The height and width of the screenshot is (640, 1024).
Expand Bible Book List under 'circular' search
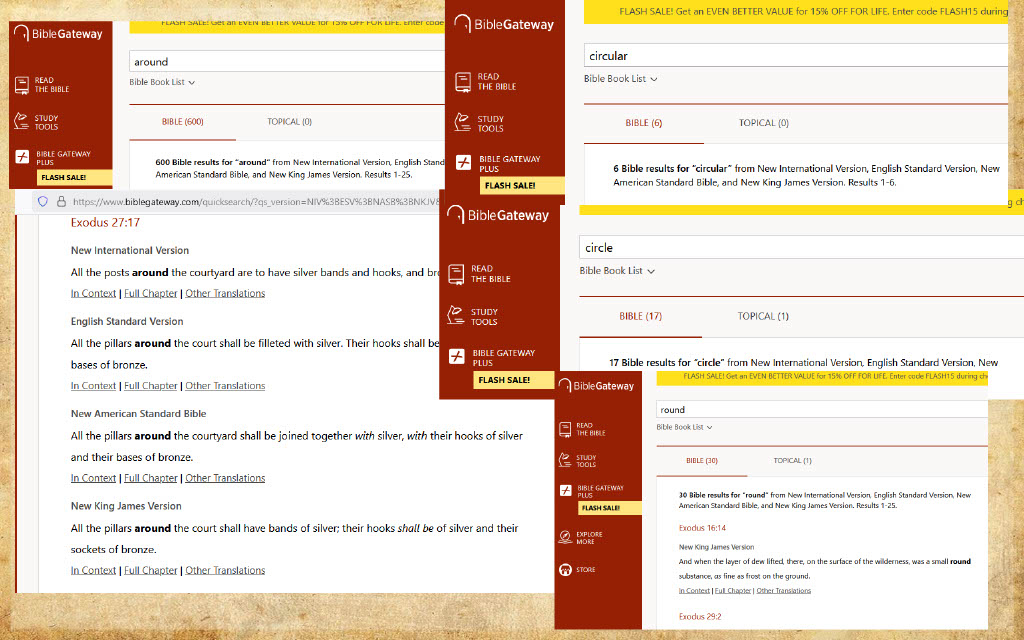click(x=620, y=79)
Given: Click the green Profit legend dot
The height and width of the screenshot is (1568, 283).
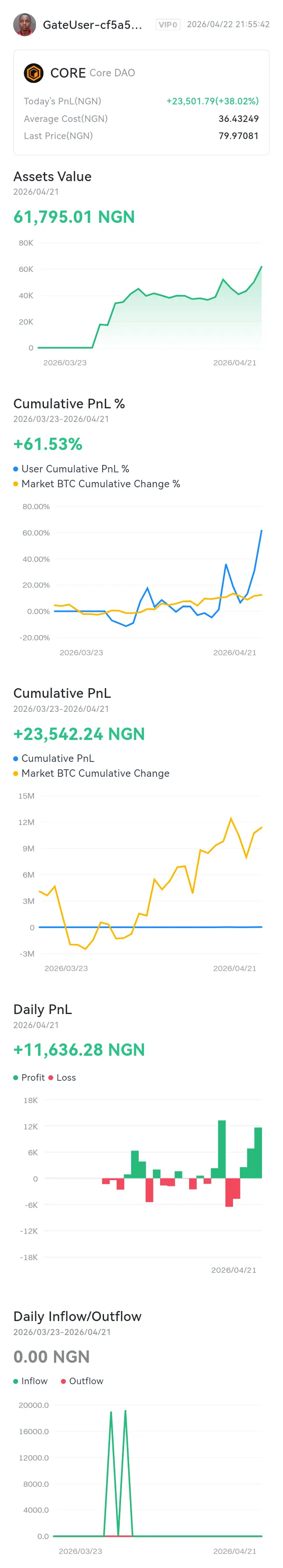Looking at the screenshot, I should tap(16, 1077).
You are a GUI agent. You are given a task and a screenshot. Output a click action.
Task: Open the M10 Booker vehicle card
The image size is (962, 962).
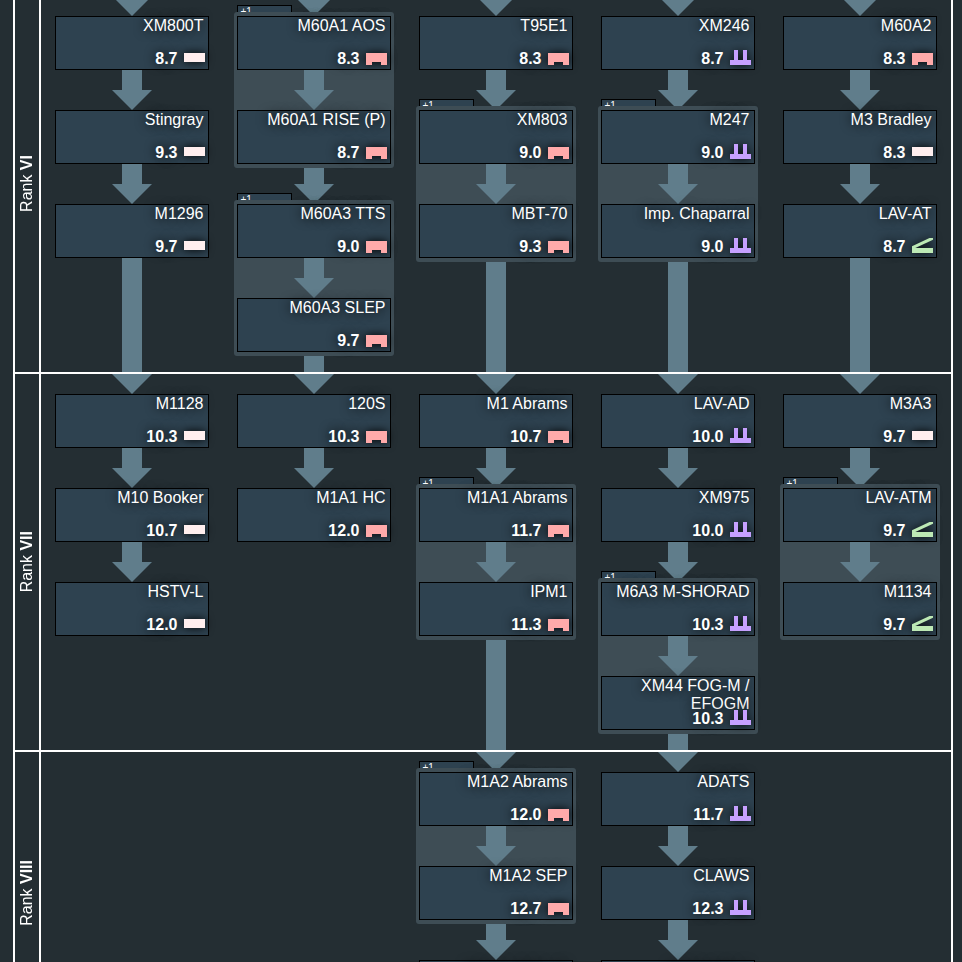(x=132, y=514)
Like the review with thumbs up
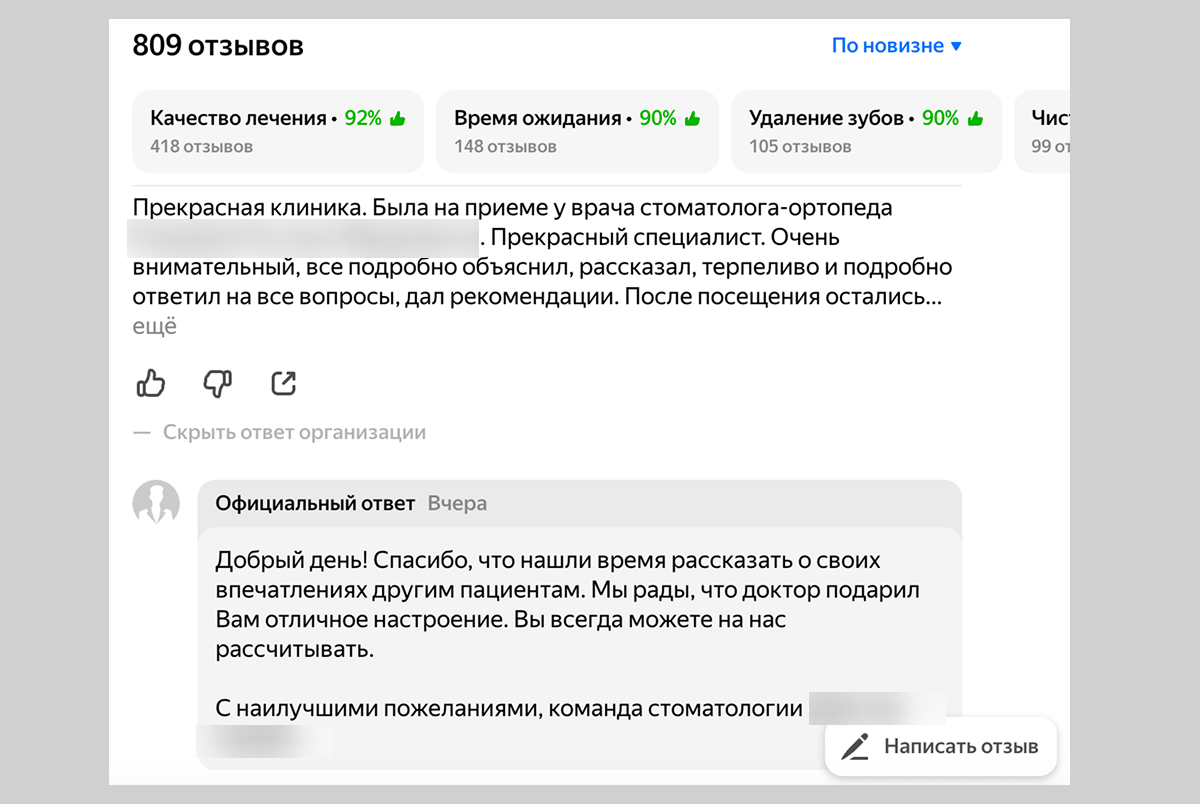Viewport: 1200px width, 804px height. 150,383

Exercise goal:
Nothing but the pictures may be dropped; output the records above exactly.

Solution to this problem:
The height and width of the screenshot is (640, 1024).
Expand Bible Book List under 'circular' search
click(x=620, y=79)
Given: Click the green Profit legend dot
The height and width of the screenshot is (1568, 283).
Looking at the screenshot, I should tap(16, 1077).
You are a GUI agent. You are given a task and a screenshot. Output a click action.
Task: Open the M10 Booker vehicle card
The image size is (962, 962).
(x=132, y=514)
Like the review with thumbs up
Viewport: 1200px width, 804px height. 150,383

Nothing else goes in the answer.